Randomized controlled trials (RCTs) are considered the “gold standard” in estimating program impacts. In the social sciences, traditional RCTs usually involve randomly assigning participants (or other units) to an intervention or comparison group, and all participants either receive or do not receive the intervention. The strong preference for RCTs stems from the fact that the counterfactual condition can be clearly defined, and creating the counterfactual through randomization allows for causal inference.
In some cases, however, a traditional RCT may not be the most appropriate design, if it does not truly address the research question or if it presents challenges that make it impossible or infeasible to carry out the research that is desired. For example, there may be very few cases to randomize (e.g., in the case of small, specialized target populations, or community-level and place-based interventions), there may be ethical concerns about not providing services to a portion of a population, or community leadership may not agree to randomization. Unfortunately, the heavy reliance on traditional RCTs for assessing program impacts can result in research disparities, with little rigorous evidence on some populations that are difficult to study but in great need of evidence-based services, or on promising interventions that are not suitable for RCTs.
If we wish to rigorously assess program impacts in these contexts, one challenge is identifying or creating an appropriate counterfactual condition and a method for assigning participants or other study units to it. Some alternatives to traditional RCTs do involve random assignment (e.g., stepped wedge design, single case design), but the method and timing of randomization are different and create new considerations for understanding the treatment differential and interpreting the results. Other options are non-experimental and capitalize on other sources of variation (e.g., comparative interrupted time series, regression discontinuity designs); each of these approaches requires careful decisions in selecting the counterfactual condition and ensuring that it will result in a fair comparison group. Finally, other alternatives involve using statistical analysis (e.g., Bayesian statistics, simulations) to maximize what we can learn from the available information.

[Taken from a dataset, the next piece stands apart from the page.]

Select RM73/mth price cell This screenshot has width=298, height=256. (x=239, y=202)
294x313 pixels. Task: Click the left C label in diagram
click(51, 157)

The starting point for any study should be to establish the research questions and then match them to a rigorous design that is best able to address them. Like traditional RCTs, alternative approaches also require careful consideration of the counterfactual condition(s), policy context, and timing of delivery. These alternative strategies can move us forward in understanding program impacts in settings or populations that can be quite challenging to study. However, to use these approaches appropriately, it is essential to understand their underlying assumptions, tradeoffs, internal validity, and generalizability of the results.
This meeting focused on understanding what kinds of research questions can be addressed using alternatives to traditional RCTs, the special considerations involved with these types of approaches, and the tradeoffs between using alternative and traditional impact designs and analyses. Speakers shared their experience and knowledge around innovative, applied examples of alternatives to traditional RCTs and the theoretical and statistical models underlying those designs. The meeting included presentations and discussions on the following questions:
The meeting convened federal staff and researchers with an interest in exploring and using alternative research designs and analyses. The ultimate goals of the meeting were to 1) better understand the different types of alternatives to traditional RCTs and their assumptions and tradeoffs; 2) identify the benefits and challenges involved in using such approaches; and 3) promote capacity, utilization, and innovative uses of alternative research designs and analyses.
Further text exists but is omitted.